___ Input material ___

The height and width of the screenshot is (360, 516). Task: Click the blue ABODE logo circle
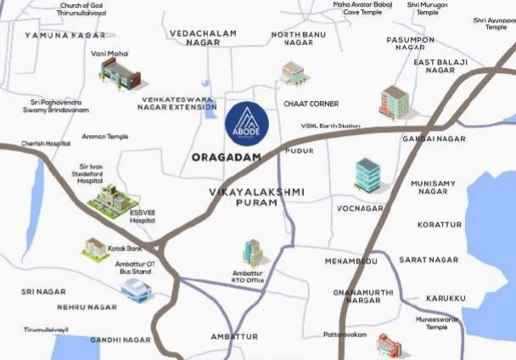pos(247,125)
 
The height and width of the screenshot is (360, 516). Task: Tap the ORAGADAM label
pos(225,157)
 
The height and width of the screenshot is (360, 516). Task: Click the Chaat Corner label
pos(311,104)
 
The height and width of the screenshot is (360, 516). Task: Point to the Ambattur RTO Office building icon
pos(253,253)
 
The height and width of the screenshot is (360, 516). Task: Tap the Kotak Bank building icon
pos(94,249)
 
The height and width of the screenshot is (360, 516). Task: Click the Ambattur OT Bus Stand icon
pos(137,290)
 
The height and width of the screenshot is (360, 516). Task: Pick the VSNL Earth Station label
pos(330,127)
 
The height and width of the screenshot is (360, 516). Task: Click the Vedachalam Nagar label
pos(204,37)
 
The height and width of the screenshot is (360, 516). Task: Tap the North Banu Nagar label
pos(298,38)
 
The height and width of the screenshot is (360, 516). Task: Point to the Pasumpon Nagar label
pos(411,44)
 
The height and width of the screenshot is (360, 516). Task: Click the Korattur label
pos(440,225)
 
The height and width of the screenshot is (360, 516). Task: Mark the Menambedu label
pos(351,262)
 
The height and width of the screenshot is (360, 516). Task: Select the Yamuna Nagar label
pos(65,35)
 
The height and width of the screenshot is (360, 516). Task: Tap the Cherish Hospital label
pos(46,143)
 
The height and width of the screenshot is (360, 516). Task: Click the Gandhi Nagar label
pos(121,340)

___

# What is needed:
Return all of the entries above word for word, omitting any pictures.

# Worked answer:
The height and width of the screenshot is (360, 516). Task: Click the blue ABODE logo circle
pos(247,125)
 
The height and width of the screenshot is (360, 516). Task: Tap the ORAGADAM label
pos(225,157)
 
The height and width of the screenshot is (360, 516). Task: Click the Chaat Corner label
pos(311,104)
 
The height and width of the screenshot is (360, 516). Task: Point to the Ambattur RTO Office building icon
pos(253,253)
 
The height and width of the screenshot is (360, 516). Task: Tap the Kotak Bank building icon
pos(94,249)
 
The height and width of the screenshot is (360, 516). Task: Click the Ambattur OT Bus Stand icon
pos(137,290)
 
The height and width of the screenshot is (360, 516). Task: Pick the VSNL Earth Station label
pos(330,127)
 
The height and width of the screenshot is (360, 516). Task: Click the Vedachalam Nagar label
pos(204,37)
 
The height and width of the screenshot is (360, 516). Task: Tap the North Banu Nagar label
pos(298,38)
 
The height and width of the screenshot is (360, 516). Task: Point to the Pasumpon Nagar label
pos(411,44)
 
The height and width of the screenshot is (360, 516). Task: Click the Korattur label
pos(440,225)
 
The height and width of the screenshot is (360, 516). Task: Mark the Menambedu label
pos(351,262)
 
The height and width of the screenshot is (360, 516). Task: Select the Yamuna Nagar label
pos(65,35)
 
The height and width of the screenshot is (360, 516). Task: Tap the Cherish Hospital label
pos(46,143)
 
The height and width of the screenshot is (360, 516). Task: Click the Gandhi Nagar label
pos(121,340)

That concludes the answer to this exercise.